Documentation
ExoBengal API - Cerebrium Deployment
A production-ready machine learning API for exoplanet detection deployed on Cerebrium cloud platform.
🚀 Live API Endpoint
https://api.aws.us-east-1.cerebrium.ai/v4/p-e08fc93f/exobengal-api/✅ Live and operational
Overview
ExoBengal API provides serverless ML inference with automatic scaling, making it easy to serve exoplanet detection models to users worldwide.
Features
- Multiple ML Models: Random Forest, Decision Tree, KNN, and CNN
- Earth Similarity Index: Automatic ESI calculation for planet predictions
- Auto-scaling: Scales from 0-3 replicas based on demand
- Fast Response: 10-second cooldown for quick scaling
- Error Resilience: Continues with other models if one fails
- Model Selection: Choose specific models or run all
Available Models
| Model | Type | Description |
|---|---|---|
random_forest | Ensemble Learning | Random Forest Classifier for robust predictions |
decision_tree | Tree-based Learning | Decision Tree for interpretable results |
knn | Instance-based Learning | KNN with ESI calculation |
cnn | Deep Learning | CNN for complex pattern recognition |
API Endpoints
Base URL
https://api.aws.us-east-1.cerebrium.ai/v4/p-e08fc93f/exobengal-api/| Endpoint | Method | Description |
|---|---|---|
/predict | POST | Main prediction endpoint |
/health_check | POST | Health status check |
/get_model_info | POST | Get model information |
/init | POST | Initialize models manually |
Usage Examples
1. Health Check
curl -X POST "https://api.aws.us-east-1.cerebrium.ai/v4/p-e08fc93f/exobengal-api/health_check" \
-H "Content-Type: application/json" \
-d '{}'2. Get Model Information
curl -X POST "https://api.aws.us-east-1.cerebrium.ai/v4/p-e08fc93f/exobengal-api/get_model_info" \
-H "Content-Type: application/json" \
-d '{}'3. Predict with All Models
curl -X POST "https://api.aws.us-east-1.cerebrium.ai/v4/p-e08fc93f/exobengal-api/predict" \
-H "Content-Type: application/json" \
-d '{
"period": 365.0,
"prad": 1.0,
"teq": 288.0,
"srad": 1.0,
"slog_g": 4.44,
"steff": 5778.0,
"impact": 0.1,
"duration": 5.0,
"depth": 100.0
}'4. Predict with Specific Models
curl -X POST "https://api.aws.us-east-1.cerebrium.ai/v4/p-e08fc93f/exobengal-api/predict" \
-H "Content-Type: application/json" \
-d '{
"period": 365.0,
"prad": 1.0,
"teq": 288.0,
"srad": 1.0,
"slog_g": 4.44,
"steff": 5778.0,
"impact": 0.1,
"duration": 5.0,
"depth": 100.0,
"models": ["random_forest", "cnn"]
}'5. Python Request Examples
import requests
import json
# API Configuration
BASE_URL = "https://api.aws.us-east-1.cerebrium.ai/v4/p-e08fc93f/exobengal-api"

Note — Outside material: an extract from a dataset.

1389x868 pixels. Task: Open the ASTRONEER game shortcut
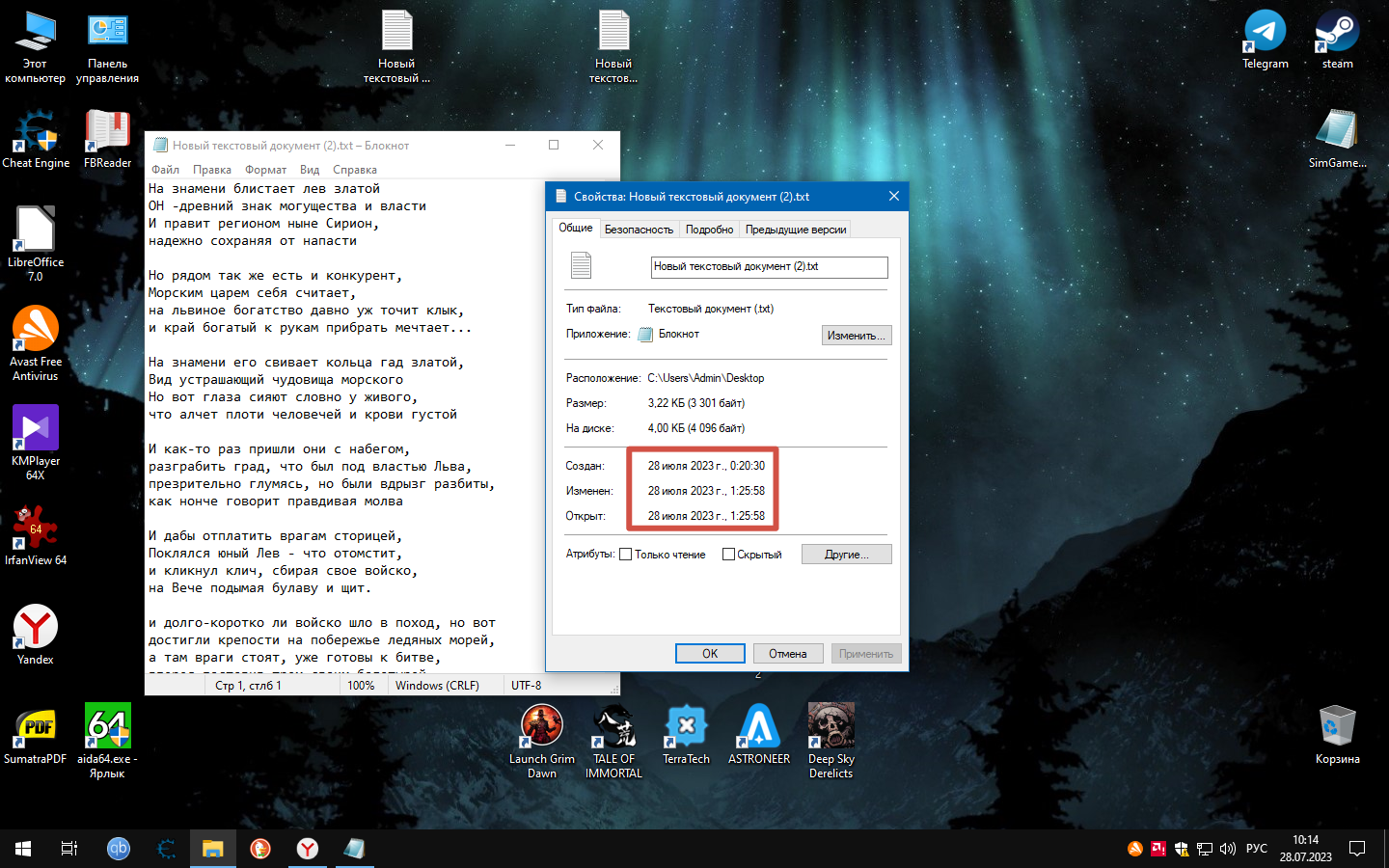coord(759,727)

HEADERS = {"Content-Type": "application/json"}
def check_health():
"""Check API health status"""
response = requests.post(f"{BASE_URL}/health_check", headers=HEADERS, json={})
return response.json()
def get_model_info():
"""Get information about available models"""
response = requests.post(f"{BASE_URL}/get_model_info", headers=HEADERS, json={})
return response.json()
def predict_all_models(planet_data):
"""Make prediction with all models"""
response = requests.post(f"{BASE_URL}/predict", headers=HEADERS, json=planet_data)
return response.json()
def predict_specific_models(planet_data, models):
"""Make prediction with specific models"""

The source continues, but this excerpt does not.